Pursuit
eye movements occur whenever we follow a moving object with our eyes. During
pursuit, the visual system transforms the visual information coming from the
eyes to a world-centered reference frame. Physiological and psychophysical
studies had shown that this transformation is achieved via integration of
visual information arriving from the eyes, with an internal motor signal
indicating eye movements. In the present study we constructed a physiologically
based neural network model consisting of three layers of computational units,
simulating V1, MT and MST. The units in the third layer, like some neurons in
area middle-superior-temporal (MST), receive, in addition to visual input, an
extra-retinal signal related to eye movements. The excitatory and inhibitory
connections to the MST layer developed during an unsupervised training process.

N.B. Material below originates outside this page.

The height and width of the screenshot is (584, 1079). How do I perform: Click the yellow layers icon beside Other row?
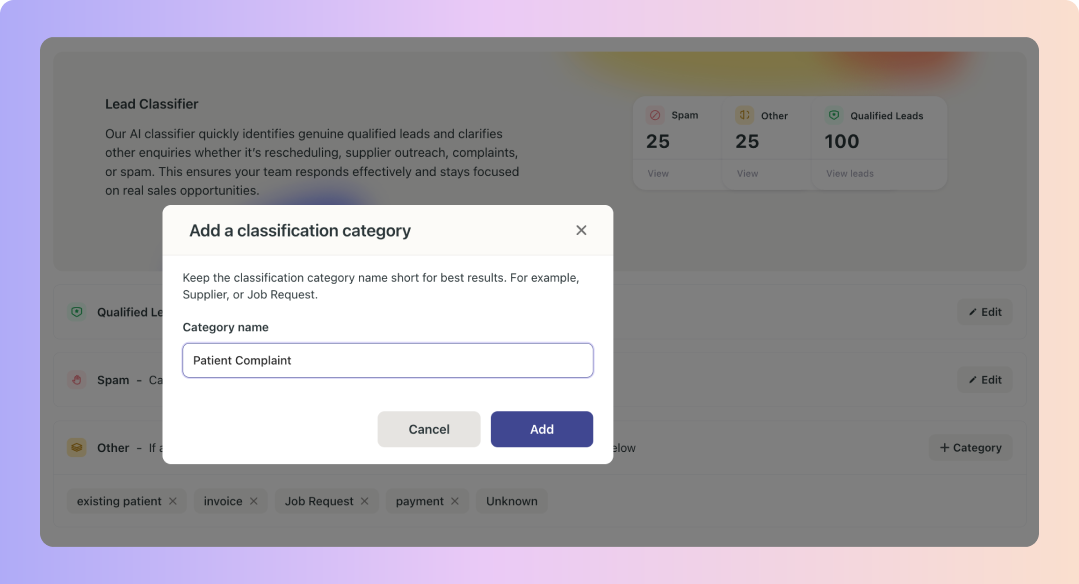[x=77, y=448]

The resulting MST units represent a transformation from retinal to real-world
centered coordinates. We compared the response properties of these units with
physiology, studied their relation to the input connectivity patterns, and
studied the sensitivity of the training process to various training parameters.
Next, we studied a pursuit related perceptual phenomena: The alteration of the
perceived path of a moving target during pursuit of a circularly moving target.
We studied the phenomenon experimentally, with a greater number of subjects
then in previous studies, and under various parameter values. We performed
model simulations of the phenomenon, and showed that simulation results match a
variety of related psychophysical findings. By analyzing the model simulations,
the experimental results were explained in terms of underlying neuronal
mechanisms. Finally, we used the model to address the fundamental controversy
regarding the relative weight of the motor signal during pursuit.